I'm gonna hit this quick — there's other things doin'.
A tourist vision of France, "movie France," because 'To Catch a Thief' (1955) is what it looks like when Alfred Hitchcock goes on vacation. After all, shooting in Europe, you get to "write off" your expenses.
If this is taking a break, then once upon a time Monsieur Hulot really did tear the cosmos in two.
One page of the account-book reads: John Robie (Cary Grant): "former cat burglar of Paris before the war" > The New York Herald Tribune = Art ("And I'm Dead") Buchwald <= Gina Lollobrigida.
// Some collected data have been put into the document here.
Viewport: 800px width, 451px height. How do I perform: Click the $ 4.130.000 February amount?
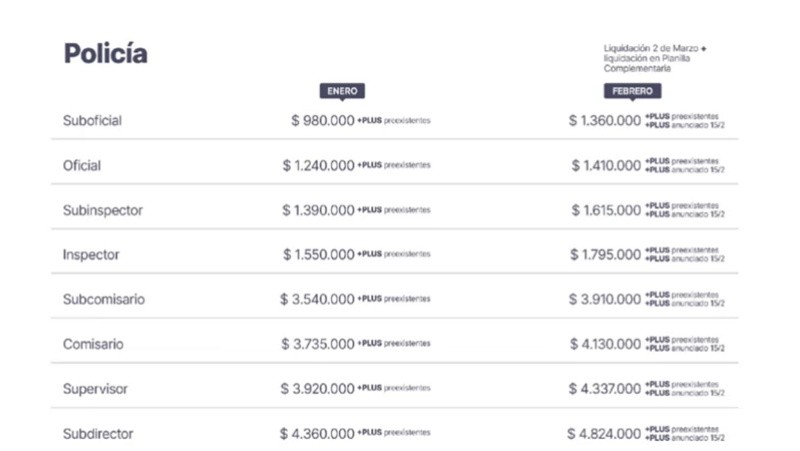(605, 344)
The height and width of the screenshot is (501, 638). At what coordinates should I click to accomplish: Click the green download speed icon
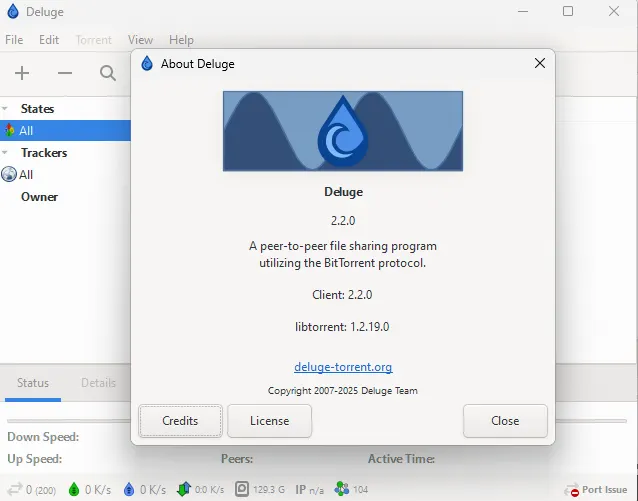click(74, 490)
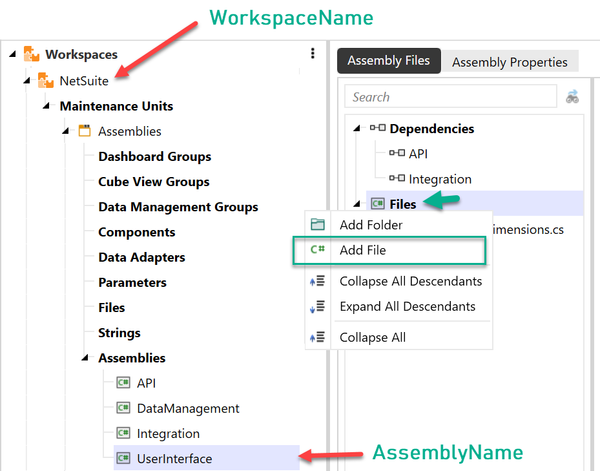Collapse the Maintenance Units node
Image resolution: width=600 pixels, height=471 pixels.
[46, 106]
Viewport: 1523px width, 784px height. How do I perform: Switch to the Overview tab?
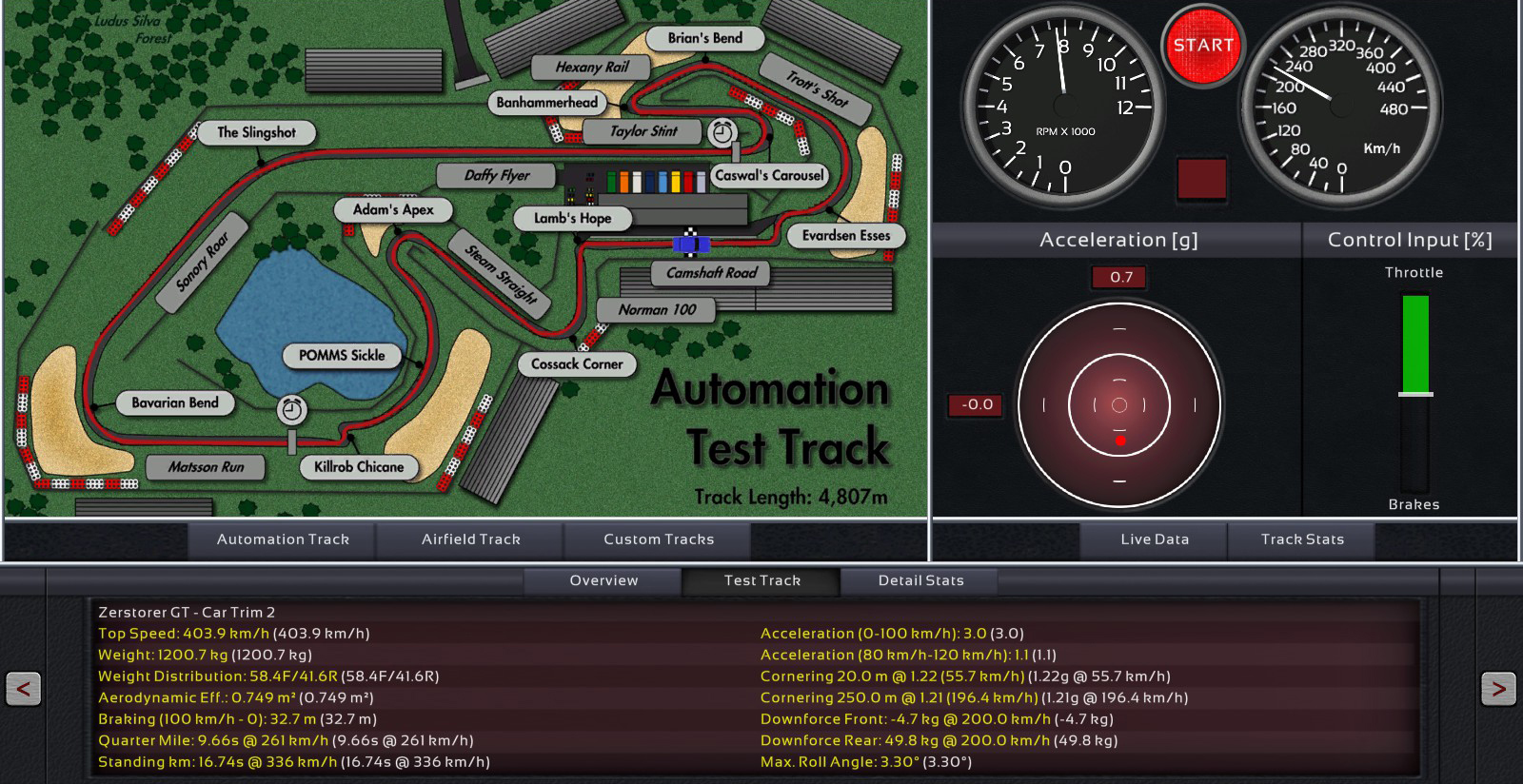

"Parles anglais!" (barks the dubbed Charles Vanel) —
Danielle (Brigitte Auber) works for her father. Her rival, "Frances" (aren't they all! / Grace Kelly) works for her mother, as a sexual proxy. She screams to Cary Grant (shortly after the fireworks burst in one of Hitch's best scenes) — "You stole mother's jewels!" For Grant, Kelly's sex is a mystery (see the shadow-cowl'd face while the ice around her neck glistens); he is the Celibate, the Thief who steals the jewels for no effective gain, generative or psychosexual. He is "apart," alone. He takes to the roofs (so adeptly), he squats in the chimney-crannies, this American who moved to France, who became a thief, who became a Resistance fighter (for the sake of his own freedom, consequently, as much as the country's), who became a vintner and a flower-harvester... all while playing the bon français with such sartorial panache.
"Slap!" — To watch the funeral scene is to peer into the core of the 'To Catch a Thief'-mechanism: a Hitch-wound* biography of the man who went by "Cary Grant."
* 'Rear Window' (1954) — See A.H. at the mantle in the composer's apartment.